[ACTIVITY] Retype, word for word, every line from the one holding "Task: Expand 'more...' optimization options" through the one holding "has width=329, height=185." in the entries below, both included, and only those lines.

[DATA SUPPLIED]

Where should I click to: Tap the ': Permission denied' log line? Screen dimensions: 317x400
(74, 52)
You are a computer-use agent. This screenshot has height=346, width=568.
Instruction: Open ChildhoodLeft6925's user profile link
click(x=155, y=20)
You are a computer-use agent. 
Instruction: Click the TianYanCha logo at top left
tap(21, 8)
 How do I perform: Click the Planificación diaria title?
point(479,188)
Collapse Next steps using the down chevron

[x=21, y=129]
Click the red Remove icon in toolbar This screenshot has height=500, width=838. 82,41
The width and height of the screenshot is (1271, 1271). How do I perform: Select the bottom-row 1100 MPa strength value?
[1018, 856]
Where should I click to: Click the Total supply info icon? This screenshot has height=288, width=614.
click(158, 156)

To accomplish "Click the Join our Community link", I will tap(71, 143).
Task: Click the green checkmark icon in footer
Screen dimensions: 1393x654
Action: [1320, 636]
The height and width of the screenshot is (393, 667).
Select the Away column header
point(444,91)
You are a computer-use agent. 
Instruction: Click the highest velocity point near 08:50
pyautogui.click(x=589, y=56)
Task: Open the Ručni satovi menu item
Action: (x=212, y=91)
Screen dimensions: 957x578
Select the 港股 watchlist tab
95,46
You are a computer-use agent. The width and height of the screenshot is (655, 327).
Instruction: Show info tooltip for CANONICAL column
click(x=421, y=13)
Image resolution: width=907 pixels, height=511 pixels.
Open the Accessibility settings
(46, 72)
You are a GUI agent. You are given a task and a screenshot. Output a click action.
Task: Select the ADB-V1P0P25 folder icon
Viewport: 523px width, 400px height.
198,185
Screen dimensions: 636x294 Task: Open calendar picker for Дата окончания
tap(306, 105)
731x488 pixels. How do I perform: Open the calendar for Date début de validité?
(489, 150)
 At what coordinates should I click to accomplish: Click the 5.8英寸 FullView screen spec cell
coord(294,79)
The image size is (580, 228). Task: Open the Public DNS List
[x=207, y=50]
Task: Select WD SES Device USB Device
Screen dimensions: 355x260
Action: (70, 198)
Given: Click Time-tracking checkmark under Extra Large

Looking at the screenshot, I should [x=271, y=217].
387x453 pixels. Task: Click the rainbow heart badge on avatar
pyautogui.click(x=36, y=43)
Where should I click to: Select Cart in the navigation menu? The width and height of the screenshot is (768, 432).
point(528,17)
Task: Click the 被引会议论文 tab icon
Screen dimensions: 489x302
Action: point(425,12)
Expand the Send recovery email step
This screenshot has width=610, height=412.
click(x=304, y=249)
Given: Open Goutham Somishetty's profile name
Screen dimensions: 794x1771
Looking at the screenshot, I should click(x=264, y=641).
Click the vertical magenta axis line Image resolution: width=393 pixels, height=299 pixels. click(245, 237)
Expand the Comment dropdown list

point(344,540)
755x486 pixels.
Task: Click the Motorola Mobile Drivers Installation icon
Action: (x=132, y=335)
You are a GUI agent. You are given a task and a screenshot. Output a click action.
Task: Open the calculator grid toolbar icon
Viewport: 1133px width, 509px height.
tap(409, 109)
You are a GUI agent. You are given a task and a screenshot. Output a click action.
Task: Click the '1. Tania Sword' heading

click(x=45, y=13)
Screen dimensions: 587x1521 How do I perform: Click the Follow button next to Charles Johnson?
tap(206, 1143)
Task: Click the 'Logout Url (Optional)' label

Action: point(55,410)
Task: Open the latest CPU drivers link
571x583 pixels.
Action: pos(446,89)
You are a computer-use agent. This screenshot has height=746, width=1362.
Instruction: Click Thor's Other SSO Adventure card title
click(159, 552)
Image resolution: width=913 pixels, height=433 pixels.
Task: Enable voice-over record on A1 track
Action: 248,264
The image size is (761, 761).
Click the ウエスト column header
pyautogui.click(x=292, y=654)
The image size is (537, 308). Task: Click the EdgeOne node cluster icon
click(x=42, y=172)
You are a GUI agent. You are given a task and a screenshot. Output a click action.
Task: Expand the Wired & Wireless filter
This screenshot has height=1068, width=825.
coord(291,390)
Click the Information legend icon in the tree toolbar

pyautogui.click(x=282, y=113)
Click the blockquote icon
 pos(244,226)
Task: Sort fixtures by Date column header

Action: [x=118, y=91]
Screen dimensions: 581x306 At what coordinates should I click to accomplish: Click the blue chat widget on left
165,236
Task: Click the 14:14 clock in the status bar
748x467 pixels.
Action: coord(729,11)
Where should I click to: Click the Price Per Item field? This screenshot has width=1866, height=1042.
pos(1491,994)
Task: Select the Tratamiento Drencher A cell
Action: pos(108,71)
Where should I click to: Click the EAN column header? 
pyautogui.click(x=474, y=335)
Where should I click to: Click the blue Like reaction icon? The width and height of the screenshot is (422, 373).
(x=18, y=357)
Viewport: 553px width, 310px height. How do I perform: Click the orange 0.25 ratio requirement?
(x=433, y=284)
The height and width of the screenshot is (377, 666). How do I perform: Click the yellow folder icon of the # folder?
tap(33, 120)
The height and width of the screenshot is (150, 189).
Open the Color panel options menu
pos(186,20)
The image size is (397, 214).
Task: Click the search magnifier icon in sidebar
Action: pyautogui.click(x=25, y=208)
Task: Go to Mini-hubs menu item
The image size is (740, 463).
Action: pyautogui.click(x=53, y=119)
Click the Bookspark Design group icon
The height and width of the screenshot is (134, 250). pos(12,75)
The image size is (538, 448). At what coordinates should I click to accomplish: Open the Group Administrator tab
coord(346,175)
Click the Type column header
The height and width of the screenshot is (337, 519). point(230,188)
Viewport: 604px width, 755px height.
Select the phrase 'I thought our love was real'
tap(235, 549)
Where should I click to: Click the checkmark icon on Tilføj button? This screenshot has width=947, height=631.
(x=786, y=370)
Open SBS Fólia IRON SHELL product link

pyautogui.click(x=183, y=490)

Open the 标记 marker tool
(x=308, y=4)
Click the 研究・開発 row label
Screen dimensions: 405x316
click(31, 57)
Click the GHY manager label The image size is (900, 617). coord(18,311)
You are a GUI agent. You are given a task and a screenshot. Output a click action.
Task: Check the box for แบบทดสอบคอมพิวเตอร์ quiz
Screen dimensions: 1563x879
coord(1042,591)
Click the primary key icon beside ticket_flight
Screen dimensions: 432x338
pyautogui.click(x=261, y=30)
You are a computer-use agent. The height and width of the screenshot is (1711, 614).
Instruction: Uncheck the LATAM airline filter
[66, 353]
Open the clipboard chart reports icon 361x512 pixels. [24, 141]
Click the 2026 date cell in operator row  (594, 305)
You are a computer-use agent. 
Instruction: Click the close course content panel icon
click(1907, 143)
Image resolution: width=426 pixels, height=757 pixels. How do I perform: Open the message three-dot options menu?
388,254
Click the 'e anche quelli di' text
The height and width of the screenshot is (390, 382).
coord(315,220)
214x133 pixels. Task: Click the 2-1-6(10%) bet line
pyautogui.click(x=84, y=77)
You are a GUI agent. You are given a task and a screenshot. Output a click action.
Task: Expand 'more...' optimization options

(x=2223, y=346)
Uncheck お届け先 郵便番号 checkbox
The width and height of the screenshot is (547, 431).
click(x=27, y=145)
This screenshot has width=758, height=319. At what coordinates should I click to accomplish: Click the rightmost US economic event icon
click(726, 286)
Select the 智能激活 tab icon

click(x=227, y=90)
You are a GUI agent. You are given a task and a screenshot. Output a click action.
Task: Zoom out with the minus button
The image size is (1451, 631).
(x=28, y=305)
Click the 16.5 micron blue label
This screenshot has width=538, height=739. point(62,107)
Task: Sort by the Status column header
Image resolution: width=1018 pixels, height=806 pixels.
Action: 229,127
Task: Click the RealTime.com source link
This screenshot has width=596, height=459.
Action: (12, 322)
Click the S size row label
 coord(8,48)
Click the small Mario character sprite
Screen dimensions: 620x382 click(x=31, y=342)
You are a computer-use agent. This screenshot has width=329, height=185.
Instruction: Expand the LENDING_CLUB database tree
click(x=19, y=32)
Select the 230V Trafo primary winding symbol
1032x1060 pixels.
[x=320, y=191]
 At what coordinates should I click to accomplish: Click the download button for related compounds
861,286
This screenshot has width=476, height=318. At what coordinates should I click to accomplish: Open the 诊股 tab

[WRITTEN RESPONSE]
Task: Expand 'more...' optimization options

(x=2223, y=346)
Uncheck お届け先 郵便番号 checkbox
The width and height of the screenshot is (547, 431).
click(x=27, y=145)
This screenshot has width=758, height=319. At what coordinates should I click to accomplish: Click the rightmost US economic event icon
click(726, 286)
Select the 智能激活 tab icon

click(x=227, y=90)
You are a GUI agent. You are given a task and a screenshot. Output a click action.
Task: Zoom out with the minus button
The image size is (1451, 631).
(x=28, y=305)
Click the 16.5 micron blue label
This screenshot has width=538, height=739. point(62,107)
Task: Sort by the Status column header
Image resolution: width=1018 pixels, height=806 pixels.
Action: 229,127
Task: Click the RealTime.com source link
This screenshot has width=596, height=459.
Action: (12, 322)
Click the S size row label
 coord(8,48)
Click the small Mario character sprite
Screen dimensions: 620x382 click(x=31, y=342)
You are a computer-use agent. This screenshot has width=329, height=185.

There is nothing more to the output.